Andy Warhol born Andrew Warhola; August 6, 1928 – February 22, 1987) was an American artist who was a leading figure in the visual art movement known as pop art. His works explore the relationship between artistic expression, celebrity culture, and advertising that flourished by the 1960s.
“Andy gave Bob Dylan a great double image of Elvis Presley .Bob Dylan gave Andy Warhol short shrift. Shooting and plundering finished, the Bob Dylan gang headed for the door, me and my Nikon on their heels. They left as they had entered…‘Bob Dylan the Waif’ emerging as ‘Robert the Triumphant’. They departed having tied the Elvis image to the top of their station wagon, like a deer poached out of season. Much later, Bobby told me he’d traded the Elvis (now worth millions) to his manager Albert Grossman for a couch!”

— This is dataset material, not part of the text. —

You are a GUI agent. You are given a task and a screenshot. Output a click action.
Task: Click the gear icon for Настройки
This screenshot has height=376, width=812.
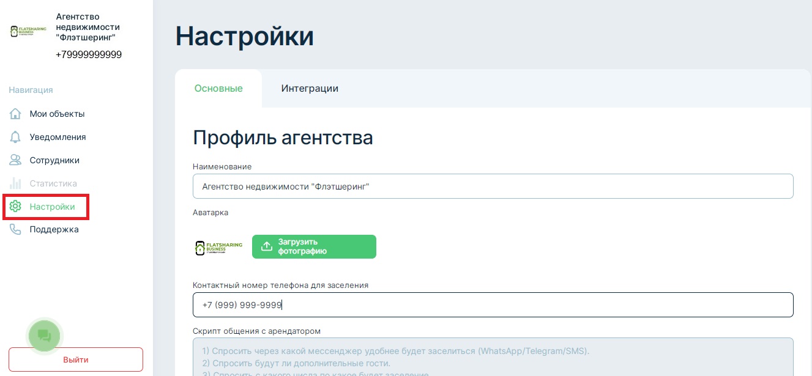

Warhol did two Screen Tests of Bob Dylan. Callie Angell writes, “The day Bob Dylan visited the Factory and had his Screen Test shot is a fabled episode in the lore of the Warhol 1960s, most notably as the occasion when Warhol gave Dylan a silver Elvis painting, which Dylan later gave to his manager Albert Grossman in exchange for a couch…. Bob Dylan had significant connections with a number of people at the Warhol Factory; he was a friend of Barbara Rubin’s, who introduced him to Allen Ginsberg; he wrote a song for Nico, I’ll Keep It with Mine, which she later recorded; his manager Bob Neuwirth encouraged Edie Sedgwick’s defection from the Factory at the end of 1965… and he was also friends with Patrick Tilden-Close, the star of Warhol’s 1967 film Imitation of Christ.